Relational trauma shapes how you connect with others long after childhood. Early attachment wounds become automatic patterns that influence trust, closeness, and emotional safety in adult relationships.

Anxious attachment and fear of abandonment

When caregiving was inconsistent, you may crave closeness yet fear losing it. Reassurance never feels enough, and relationships feel uncertain because your nervous system learned that love can disappear without warning.

Avoidant attachment and fear of intimacy

If caregivers dismissed your needs, relying on others now feels unsafe. You value independence, pull back when emotions rise, and keep distance to avoid the pain of disappointment, even when you want connection.

Disorganized attachment and push pull patterns

When a caregiver was both comforting and frightening, you may seek closeness then retreat suddenly. This creates intense, confusing relationship cycles driven by a nervous system that learned connection and danger at the same time.

Repeating familiar patterns

Relational trauma often leads to choosing familiar dynamics even when they are harmful. Your nervous system gravitates toward what it recognizes, making repetition feel safer than unfamiliar healthy relationships.

Difficulty with boundaries

Childhood boundary violations can lead to people pleasing, saying yes when you want to say no, or keeping walls so high that no one can get close. Without early modeling, healthy boundaries feel unfamiliar and hard to maintain.

Shame and distorted self perception

When caregivers mistreated or ignored you, you may have internalized beliefs that you were the problem. This early shame can persist into adulthood, shaping self doubt, perfectionism, and difficulty accepting love or success.

Difficulty trusting and fear of vulnerability

Being hurt by people who should have protected you makes trust feel risky. You may share little of your inner world or expect betrayal, yet still long for closeness. Vulnerability feels unsafe even when relationships require it.

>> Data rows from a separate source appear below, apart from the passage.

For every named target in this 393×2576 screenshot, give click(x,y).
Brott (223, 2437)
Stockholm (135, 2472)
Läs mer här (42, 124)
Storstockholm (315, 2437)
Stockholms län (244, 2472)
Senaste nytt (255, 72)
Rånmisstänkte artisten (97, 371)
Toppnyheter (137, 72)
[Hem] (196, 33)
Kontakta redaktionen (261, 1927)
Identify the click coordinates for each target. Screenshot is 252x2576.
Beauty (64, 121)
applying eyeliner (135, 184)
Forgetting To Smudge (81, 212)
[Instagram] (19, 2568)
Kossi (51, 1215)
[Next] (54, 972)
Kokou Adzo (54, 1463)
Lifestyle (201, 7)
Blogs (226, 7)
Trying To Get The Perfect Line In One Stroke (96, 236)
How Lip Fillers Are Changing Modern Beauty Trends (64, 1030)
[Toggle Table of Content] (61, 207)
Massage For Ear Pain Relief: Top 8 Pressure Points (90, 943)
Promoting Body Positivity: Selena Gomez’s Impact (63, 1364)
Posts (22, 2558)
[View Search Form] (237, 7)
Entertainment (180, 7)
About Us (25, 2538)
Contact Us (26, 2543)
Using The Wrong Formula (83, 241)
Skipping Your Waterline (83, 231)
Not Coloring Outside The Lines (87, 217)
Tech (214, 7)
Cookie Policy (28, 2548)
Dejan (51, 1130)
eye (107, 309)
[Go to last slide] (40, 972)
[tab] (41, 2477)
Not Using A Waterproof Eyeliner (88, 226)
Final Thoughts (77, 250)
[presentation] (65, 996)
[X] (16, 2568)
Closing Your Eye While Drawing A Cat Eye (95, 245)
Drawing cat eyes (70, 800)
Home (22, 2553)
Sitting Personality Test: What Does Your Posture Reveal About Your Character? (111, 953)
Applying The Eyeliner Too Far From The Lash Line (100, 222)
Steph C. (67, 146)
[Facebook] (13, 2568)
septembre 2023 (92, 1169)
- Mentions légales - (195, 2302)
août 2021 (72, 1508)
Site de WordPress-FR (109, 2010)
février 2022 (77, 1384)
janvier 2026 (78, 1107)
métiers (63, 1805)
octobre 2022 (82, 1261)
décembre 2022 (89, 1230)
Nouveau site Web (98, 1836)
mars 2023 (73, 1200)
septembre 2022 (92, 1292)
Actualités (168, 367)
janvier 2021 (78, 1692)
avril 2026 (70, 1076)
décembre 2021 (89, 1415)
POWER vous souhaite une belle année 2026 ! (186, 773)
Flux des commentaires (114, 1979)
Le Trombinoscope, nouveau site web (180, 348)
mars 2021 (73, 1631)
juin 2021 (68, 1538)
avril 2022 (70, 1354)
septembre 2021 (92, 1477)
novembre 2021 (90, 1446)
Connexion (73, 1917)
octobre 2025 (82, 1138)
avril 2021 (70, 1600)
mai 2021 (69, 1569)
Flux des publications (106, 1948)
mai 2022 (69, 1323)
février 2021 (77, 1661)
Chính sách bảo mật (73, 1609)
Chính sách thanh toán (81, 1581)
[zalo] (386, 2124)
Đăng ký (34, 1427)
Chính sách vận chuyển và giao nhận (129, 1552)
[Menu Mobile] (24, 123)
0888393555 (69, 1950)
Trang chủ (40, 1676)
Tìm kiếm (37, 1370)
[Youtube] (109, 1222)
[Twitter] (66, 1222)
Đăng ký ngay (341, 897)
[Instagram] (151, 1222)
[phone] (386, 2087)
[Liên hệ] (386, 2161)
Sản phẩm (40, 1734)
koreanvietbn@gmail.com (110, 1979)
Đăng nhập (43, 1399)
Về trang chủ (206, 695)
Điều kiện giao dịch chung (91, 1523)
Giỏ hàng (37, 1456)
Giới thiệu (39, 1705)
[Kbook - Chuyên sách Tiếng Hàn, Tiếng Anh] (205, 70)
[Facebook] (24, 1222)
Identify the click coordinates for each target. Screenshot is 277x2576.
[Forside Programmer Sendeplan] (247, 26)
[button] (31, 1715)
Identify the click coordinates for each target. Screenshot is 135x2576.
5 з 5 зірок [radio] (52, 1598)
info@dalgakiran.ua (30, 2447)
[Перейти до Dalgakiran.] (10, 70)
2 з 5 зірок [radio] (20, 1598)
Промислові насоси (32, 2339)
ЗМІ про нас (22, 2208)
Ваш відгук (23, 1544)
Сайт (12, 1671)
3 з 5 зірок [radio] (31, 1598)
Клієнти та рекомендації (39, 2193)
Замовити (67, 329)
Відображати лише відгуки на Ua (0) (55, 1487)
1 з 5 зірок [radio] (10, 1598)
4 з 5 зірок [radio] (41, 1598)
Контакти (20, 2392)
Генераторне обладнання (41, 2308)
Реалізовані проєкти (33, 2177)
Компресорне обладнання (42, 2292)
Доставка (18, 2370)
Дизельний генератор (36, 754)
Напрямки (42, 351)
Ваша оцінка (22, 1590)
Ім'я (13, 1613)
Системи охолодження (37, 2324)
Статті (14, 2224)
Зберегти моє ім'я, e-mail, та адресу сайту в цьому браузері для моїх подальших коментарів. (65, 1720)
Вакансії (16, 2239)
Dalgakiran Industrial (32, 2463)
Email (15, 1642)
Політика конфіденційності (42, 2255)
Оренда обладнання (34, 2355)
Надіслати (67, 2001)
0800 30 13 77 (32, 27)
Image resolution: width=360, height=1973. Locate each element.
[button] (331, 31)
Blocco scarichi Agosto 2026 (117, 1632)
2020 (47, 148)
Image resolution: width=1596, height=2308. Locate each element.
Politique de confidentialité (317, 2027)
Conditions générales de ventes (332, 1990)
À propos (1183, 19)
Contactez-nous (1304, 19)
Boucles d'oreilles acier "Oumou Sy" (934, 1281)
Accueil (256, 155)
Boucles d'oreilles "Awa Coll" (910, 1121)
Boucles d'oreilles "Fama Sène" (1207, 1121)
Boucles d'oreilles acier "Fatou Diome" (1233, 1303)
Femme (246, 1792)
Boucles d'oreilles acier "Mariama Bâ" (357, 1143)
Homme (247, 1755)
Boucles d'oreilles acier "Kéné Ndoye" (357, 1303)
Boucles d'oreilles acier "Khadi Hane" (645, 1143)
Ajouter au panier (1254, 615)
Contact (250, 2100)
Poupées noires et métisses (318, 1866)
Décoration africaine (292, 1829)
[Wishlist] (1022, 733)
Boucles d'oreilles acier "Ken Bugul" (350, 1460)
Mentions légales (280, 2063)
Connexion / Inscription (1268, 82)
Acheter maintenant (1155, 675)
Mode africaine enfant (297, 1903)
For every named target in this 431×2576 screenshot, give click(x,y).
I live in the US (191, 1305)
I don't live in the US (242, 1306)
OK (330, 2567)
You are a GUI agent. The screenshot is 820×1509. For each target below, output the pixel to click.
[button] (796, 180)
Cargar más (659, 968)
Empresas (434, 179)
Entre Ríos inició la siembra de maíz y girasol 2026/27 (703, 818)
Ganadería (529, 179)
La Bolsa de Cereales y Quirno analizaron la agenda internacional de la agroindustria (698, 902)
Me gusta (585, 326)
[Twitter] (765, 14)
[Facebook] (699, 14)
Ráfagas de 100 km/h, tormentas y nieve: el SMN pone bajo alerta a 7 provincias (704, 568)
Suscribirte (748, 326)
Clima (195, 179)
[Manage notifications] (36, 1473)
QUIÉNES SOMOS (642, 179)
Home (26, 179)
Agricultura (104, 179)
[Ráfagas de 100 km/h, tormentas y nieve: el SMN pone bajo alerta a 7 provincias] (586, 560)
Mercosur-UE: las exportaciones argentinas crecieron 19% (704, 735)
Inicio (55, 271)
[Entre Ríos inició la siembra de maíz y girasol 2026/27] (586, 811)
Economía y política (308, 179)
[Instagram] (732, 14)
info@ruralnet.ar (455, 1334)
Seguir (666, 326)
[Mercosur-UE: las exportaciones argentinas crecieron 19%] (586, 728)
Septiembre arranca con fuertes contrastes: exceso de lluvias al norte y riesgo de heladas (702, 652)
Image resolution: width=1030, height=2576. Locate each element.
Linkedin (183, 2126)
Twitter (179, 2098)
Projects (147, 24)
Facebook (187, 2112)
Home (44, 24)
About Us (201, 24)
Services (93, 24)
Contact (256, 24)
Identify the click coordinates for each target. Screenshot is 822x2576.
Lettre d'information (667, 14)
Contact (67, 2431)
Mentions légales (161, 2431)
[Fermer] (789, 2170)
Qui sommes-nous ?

Emotional regulation difficulties

Without caregivers who helped you manage big feelings, emotional regulation becomes hard as an adult. You may feel overwhelmed, shut down, or swing between extremes because you never learned consistent co regulation in childhood.

How therapy heals relational trauma

Here's the paradox: relational trauma happens in relationships, and healing must also happen in relationships. The therapeutic relationship itself becomes a corrective emotional experience, providing the consistent, attuned presence your earlier relationships lacked. Your therapist models what healthy attachment looks like—reliable, boundaried, accepting of your full self. Over time, experiencing this different type of relationship begins rewiring your attachment patterns.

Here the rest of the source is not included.